Dzama

An Interview with… well — me.

Recently, I had the opportunity to talk with Alec Marko: a student looking to gain some insight into the design industry. He had questions; I had long-winded answers. I highly recommend checking out his blog as he writes a hell of a lot more often than I do. For those wondering what the content of those long-winded answers was, I’ve included the full interview below.

What has been a unique challenge you have faced while becoming a Graphic Designer?

The biggest challenge getting into the field for me was mastering things I hadn’t been formally trained in (but it’s also the thing I love most about the job). Six years later and I’m still learning things at a rate that makes my brain feel like it’s had a run through a Quiznos toaster oven.

If you’re like me and end up working in a small design firm, be prepared to be more than a designer. Specialists are probably great in large firms, but in smaller firms we don’t have the counterspace for a unitasker. I don’t expect you to know everything, but I expect you to learn fast and never stop.

Have faith in your ability to learn. I tell every design student the same thing:
“You’d be surprised how fast you learn something, when you’re put in a situation where you have to.”

Oh, and if you’re looking for a place to start, get comfortable with code. One way or another, you’re going to need it.

What helps you to be creative? Where do you go for inspiration?

The trick to inspiration is to never stop being inspired. A common problem with creativity is that we naturally put walls up around our projects. You find yourself sitting at your desk with a deadline looming, pencil in hand, beating your head against the desk, waiting for inspiration to hit. In reality, everything is inspiring. Look at the world as if you’re an outsider looking in. Cannibalize everything you can see, hear, touch, and smell. Especially pay attention to your emotions; think to yourself, “how can I capture this feeling and give it to someone else.” Anyone can make a brand beautiful or stand out, but the brands who truly “get it” can make the hairs stand up on the back of your neck.

For me, street photography is a great way of capturing inspiration. I always keep a 35mm camera on me just in case I see something that could help me later. I challenge myself to bring a camera to anywhere something is happening and try to capture the essence of that event. Designers need hobbies/side projects — something we can stretch our creative muscles with. Otherwise people start questioning where the bruise on our forehead came from.

What is the most common problem you run into while working with clients?

Timelines are a big hurdle for a lot of clients. As designers, we’re used to juggling multiple strict deadlines, all at once, and almost automatically; it’s part of our nature. However, the problem lies in that we assume everyone is like us; understand that not everyone is deadline-driven, and that’s okay. We rely heavily on clients to provide us with necessary information, give us feedback, etc by very specific dates so that the project can remain on time, and that’s not always an easy task to accomplish for a busy client. However, too many projects like those and you end up with boulders in your workflow — stalled projects that your other projects have to flow around. It can turn into a scheduling nightmare sometimes.

How important is your workspace to your creativity?

Pretty damn important. I’ve worked (way back in the day) in a place where every designer and developer was walled off and had their headphones on; it almost scared me out of becoming a designer. An environment like that is creatively suffocating. A creative space needs to be bright, open, and encourage conversation and collaboration. Music should be communal and played-out-loud so people aren’t yelling over earphones to get someone’s attention.

It’s not just about the space, though. The people who occupy it are just as important; the team needs to work well together. If someone gets a creative block or can’t figure something out, the team needs to step-up and help them out. If, on the other hand, the environment is ego-driven and dog-eat-dog, the only significant thing the studio is going to produce is stress.

Who are some of your influences in design?
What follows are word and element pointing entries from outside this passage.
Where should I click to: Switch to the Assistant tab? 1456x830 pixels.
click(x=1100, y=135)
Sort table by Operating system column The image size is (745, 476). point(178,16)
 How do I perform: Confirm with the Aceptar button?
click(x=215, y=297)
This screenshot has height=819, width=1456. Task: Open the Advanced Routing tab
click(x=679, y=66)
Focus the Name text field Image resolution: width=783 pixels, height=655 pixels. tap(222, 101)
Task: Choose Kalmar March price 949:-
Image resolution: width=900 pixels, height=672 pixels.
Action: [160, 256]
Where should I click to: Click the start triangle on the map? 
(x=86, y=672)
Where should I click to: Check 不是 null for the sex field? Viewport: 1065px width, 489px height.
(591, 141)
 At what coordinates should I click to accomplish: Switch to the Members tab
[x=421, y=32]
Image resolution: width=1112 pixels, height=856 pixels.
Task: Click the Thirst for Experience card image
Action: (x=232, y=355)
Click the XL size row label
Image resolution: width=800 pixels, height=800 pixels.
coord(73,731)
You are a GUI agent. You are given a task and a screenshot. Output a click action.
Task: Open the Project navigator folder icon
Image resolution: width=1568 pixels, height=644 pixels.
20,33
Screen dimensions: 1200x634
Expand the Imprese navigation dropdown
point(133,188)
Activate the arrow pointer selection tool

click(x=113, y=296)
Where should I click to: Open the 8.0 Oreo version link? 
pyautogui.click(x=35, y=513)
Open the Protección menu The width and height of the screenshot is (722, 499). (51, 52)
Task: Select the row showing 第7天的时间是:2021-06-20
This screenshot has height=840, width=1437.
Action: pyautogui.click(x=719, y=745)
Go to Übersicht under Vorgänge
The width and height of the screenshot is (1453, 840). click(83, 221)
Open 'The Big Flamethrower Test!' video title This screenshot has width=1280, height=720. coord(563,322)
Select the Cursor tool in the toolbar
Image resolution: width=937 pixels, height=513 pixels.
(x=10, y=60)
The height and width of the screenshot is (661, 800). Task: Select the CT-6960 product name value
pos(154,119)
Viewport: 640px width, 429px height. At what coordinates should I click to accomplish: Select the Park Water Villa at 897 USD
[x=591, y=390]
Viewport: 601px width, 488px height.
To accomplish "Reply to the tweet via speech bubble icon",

Wow, where to start… Of course, I’ve got to mention the greats from history like Herbert Matter, Piet Zwart, Saul Bass, and Peter Behrens.
I’ve also drawn a lot of inspiration from the ideals of the Bauhaus, and the timeless work of those from the modern movement.
Then finally there are the designers, artists, and studios that seem completely incapable of failure like Pentagram, Taxi, April Greiman, David Carson, Neville Brody, James Victore, Banksy, Lawrence Weiner, and Shepard Fairey. This list goes on and on; there is definitely no shortage of phenomenal people doing phenomenal work out there.

One Comment

  1. Hey Justin,

    I like the post, reminds me that I should start writing again!